November 15, 2018

Why You Should Paint Your Window Trim Black

Black is one of those colors that you need to be very careful with using inside your home. Sure, you may have a teenager who has asked if he or she could paint their room with it and you’ve kindly denied their request, but did you know that black is actually a great neutral option for enhancing your interior décor?

Take your windows for instance. Painting the trim black can bring about some impressive aesthetic benefits to help make those richmond windows pop while revitalizing the rest of the room at the same time. While black is a neutral tone you must use sparingly, there are a myriad of ideas you should consider to give your windows some eye-catching attention.

Be warned however, not all of these ideas are best-suited for every room in the house. You should also keep the style of your home in mind as well, black or similar dark colors just won’t look right in some types of homes and it’s up to you to consider if this is a step too far.

But for those of you who want to be bold and beautiful with your window trim ideas, here are some of the best reasons why bringing a hint of tenebrism into your home can really liven up the interior and impress your guests next time you entertain.

Stimulate a Tired Room

It’s all about stark contrasts and when you paint your window trim black or stain it with dark tones, you create an energetic living space that lets your window pop out against brighter surrounding walls.

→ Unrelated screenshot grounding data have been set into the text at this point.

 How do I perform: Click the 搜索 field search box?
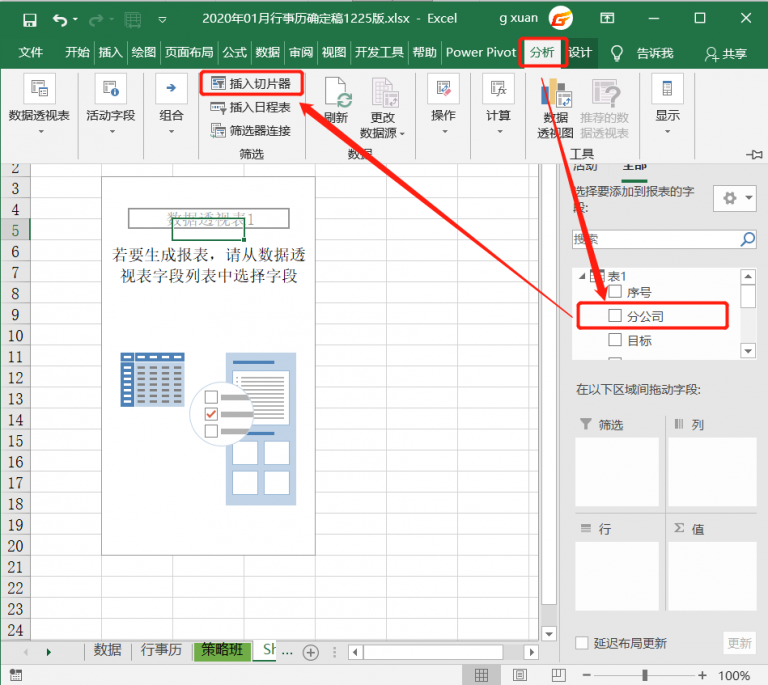coord(656,239)
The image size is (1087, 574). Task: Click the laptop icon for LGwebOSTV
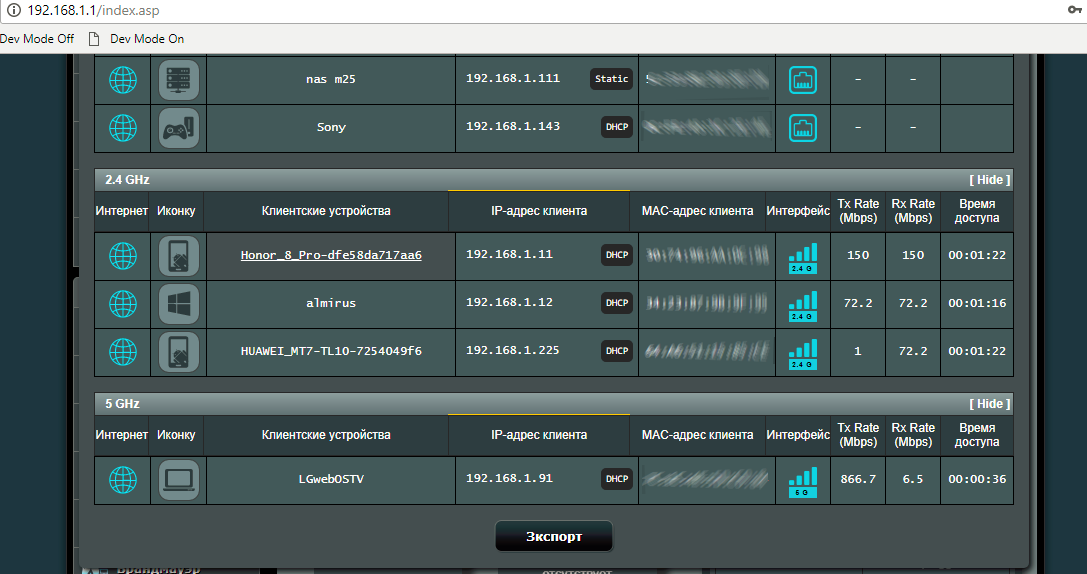tap(179, 480)
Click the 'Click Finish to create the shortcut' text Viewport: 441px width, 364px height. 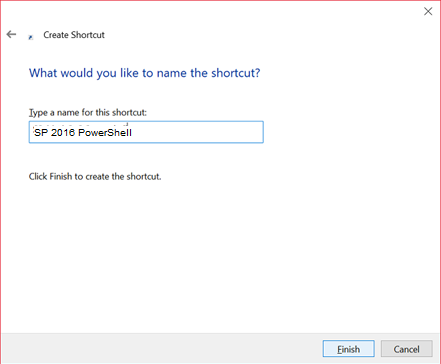[x=95, y=176]
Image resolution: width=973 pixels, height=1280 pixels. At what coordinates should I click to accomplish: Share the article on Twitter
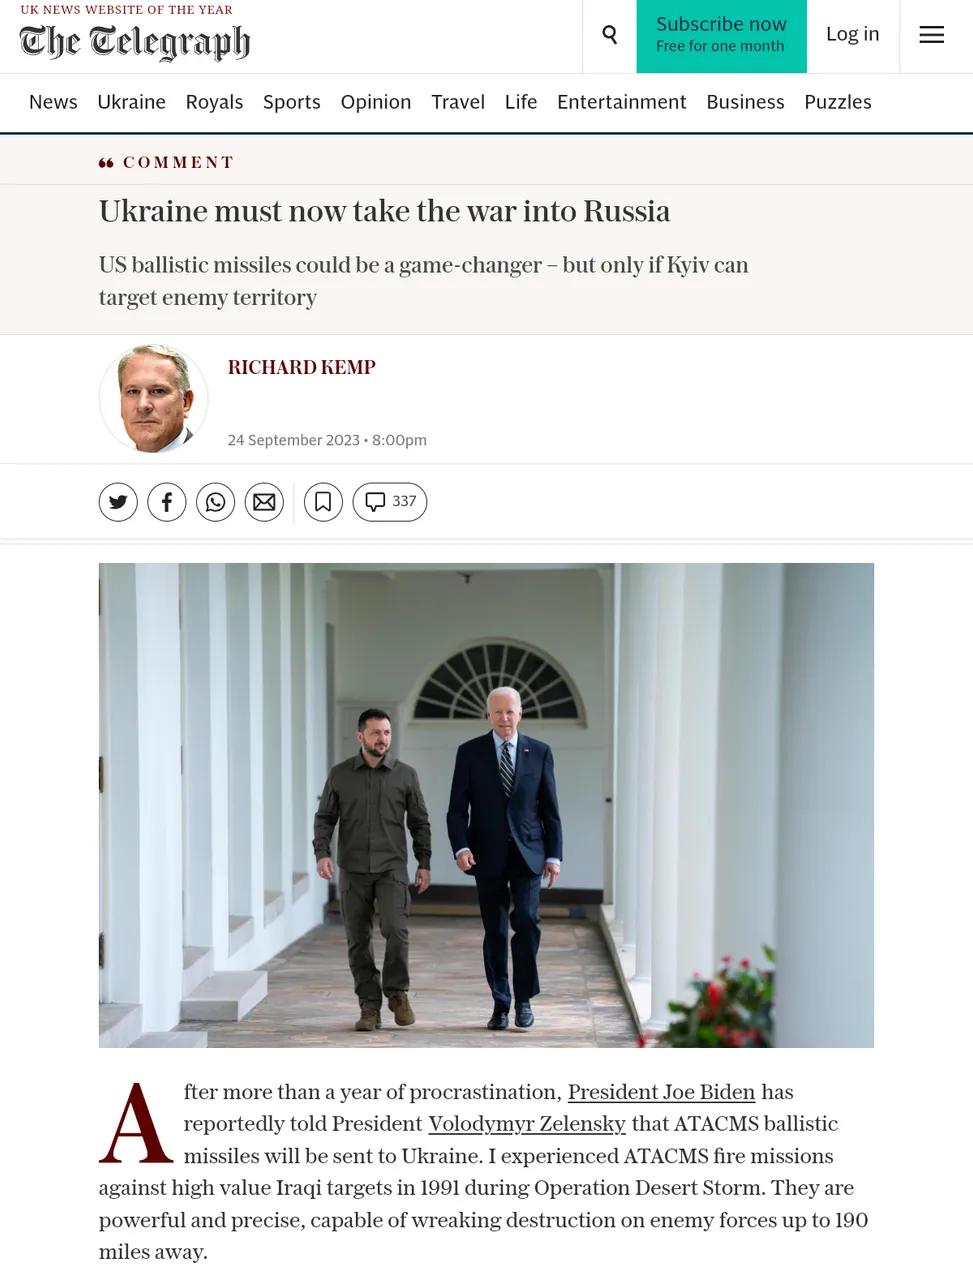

Cool or warm tones are both suitable against black trim, you can adjust the overall tone of the room with whichever wall color you opt to choose.

As for the best room of the house for this type of contrast, the living room can be an ideal candidate as this is often the room that sees the most foot traffic behind the kitchen of course. Can you paint the trim black in that room? Probably not, unless you already have a black and white color scheme in there. For example, the floor is made of black and white squares or the back-splash has black and white tile.

Framing a Gorgeous View


It doesn’t matter if your windows overlook Manhattan from high up or you have a view of your family playing in the backyard pool, painting your trim black can pull everyone’s attention directly to the window observing what’s just beyond.

Think of it as framing a gorgeous work of art, only that art is the view outside your window. Adding a little black to the perimeter presents that view with a little more dramatic panache. There’s also the added bonus of calling the eye away from other less attractive areas in the room or the home in general.

Yes, black is a powerful attention getter and you need to wield that power responsibly so it’s a good idea to select one or two specific windows that present an amazing view of the outdoors to line in darkness.

Accentuated Height

Emphasizing the fact that black is an attention-getter in your home, you can also paint the trim of your windows in that shade to give tall windows a more dramatic appearance. This is really best-suited for rooms with very high ceilings for the purposes of affecting a specific aesthetic. However, that aesthetic can also work against you in rooms that lack significant height.

So be sure you are choosing windows carefully when it comes to painting the trim black so you don’t make them stand out for all the wrong reasons in a normal sized room.

Get Sneaky

It happens in older homes all the time. Walls, window trim, floors, even the ceilings and doors can start to look a little banged up. Scuff marks and nicks are to be expected the longer you’ve lived in a home. If there are children or pets in the home, these little imperfections are all but guaranteed to emerge over time.

But when it comes to your windows, you can turn to black paint to cover up these little dings and knocks. The window trim can feel the brunt of some heavy wear and tear in a crowded home and using some black to clean it all up can be a much easier and cost-effective alternative to repairing any minor superficial damage that might be noticeable to the naked eye at first glance.

If black is too severe for the room in which the window trim is located, you can turn to a dark stain instead. Both will do the trick nicely.